»Warum ist man erst komplett mit Abitur und Studium?«

Martin Kaun, Sänger der Band Grenzenlos, im Gespräch über zwei Handwerkersongs, Zugehörigkeit, Vorurteile und fehlende Wertschätzung.

Herr Kaun, über 500.000mal wurde der Handwerker-Song „Ohne uns geht nichts“ Ihrer Band auf Youtube angesehen. Wie erklären Sie sich diese Begeisterung?
Martin Kaun: Ich glaube mit der Aussage, „ohne uns geht nichts“, haben wir einen Nerv getroffen. Angelehnt an den Slogan „Wirtschaftsmacht von nebenan“ der bundesweiten Imagekampagne wollten wir ein Lied schreiben, das ein Zugehörigkeitsgefühl schafft. Ich freue mich, wenn wir Videos zugeschickt bekommen, in denen Handwerker unseren Song auf der Baustelle oder in der Werkstatt singen. In vielen Kommentaren schreiben Handwerker vom Stolz, den sie empfinden.
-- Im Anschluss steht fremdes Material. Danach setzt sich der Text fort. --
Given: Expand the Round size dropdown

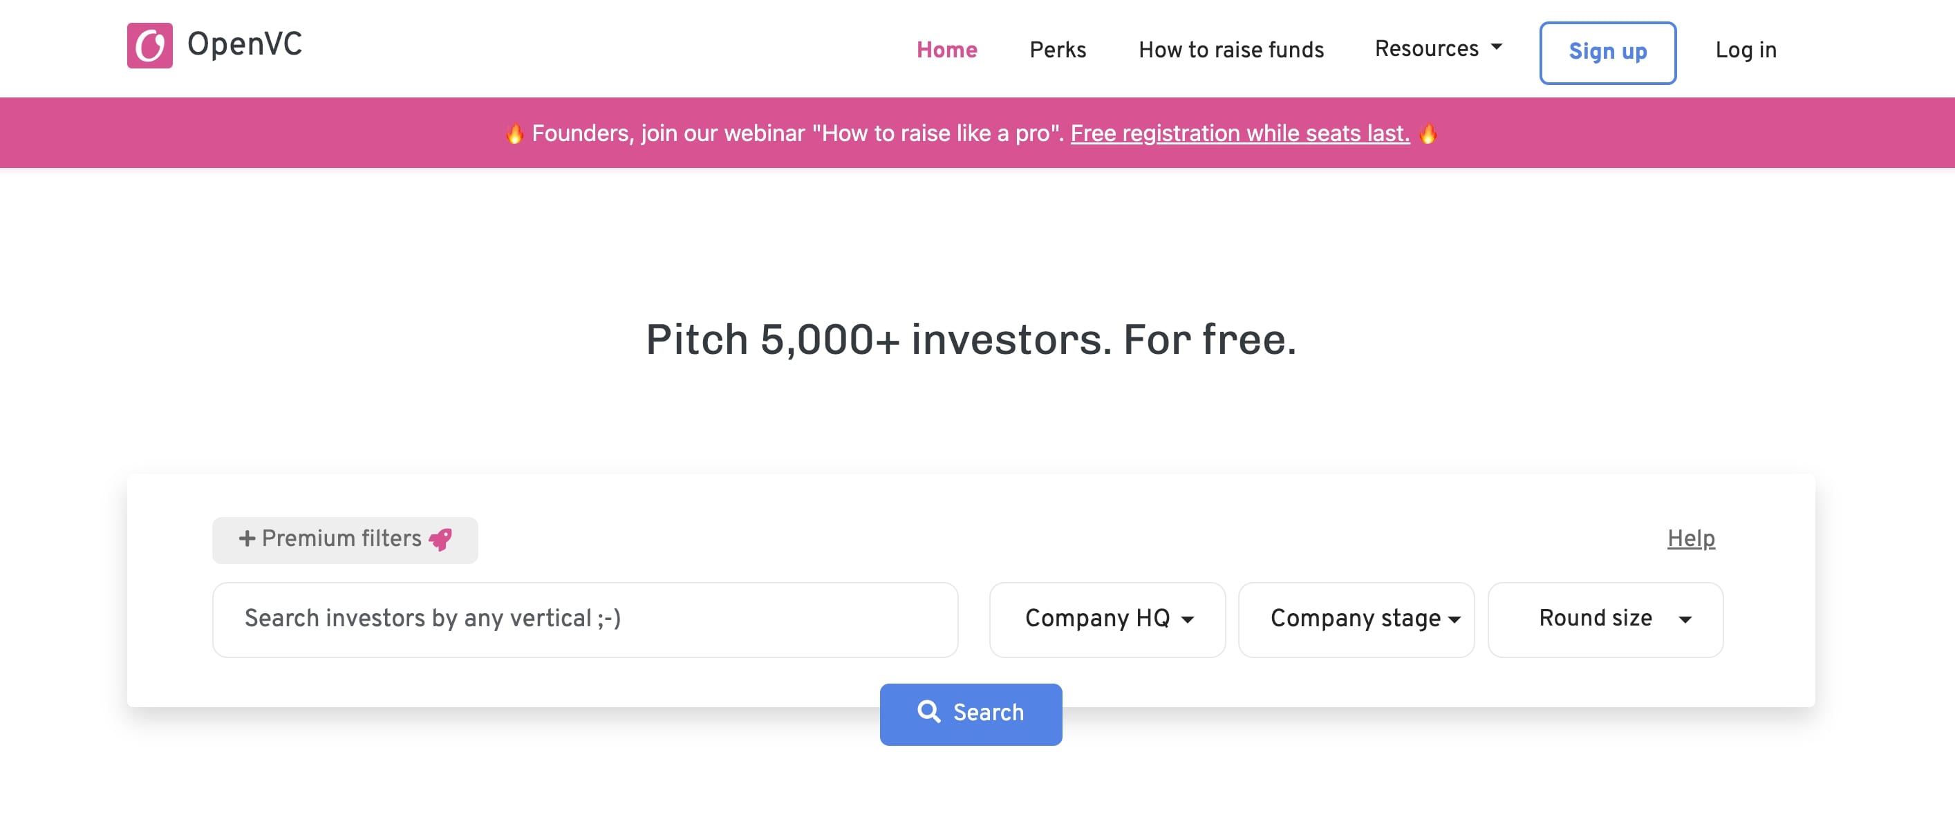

Um den Nerv treffen zu können, muss man wissen, wie das Handwerk tickt.
Sind Sie Handwerker?

MK: Nein, inzwischen bin ich in der Musikbranche aktiv, arbeite aber seit meiner Kindheit mit im Abwassertechnik-Betrieb meines Vaters. Unser Bassist ist Zimmerer. Der Schlagzeuger ist Lagerlogistiker. Der Gitarrist arbeitet in der Kfz-Branche. Wir wissen, wie Handwerker ticken.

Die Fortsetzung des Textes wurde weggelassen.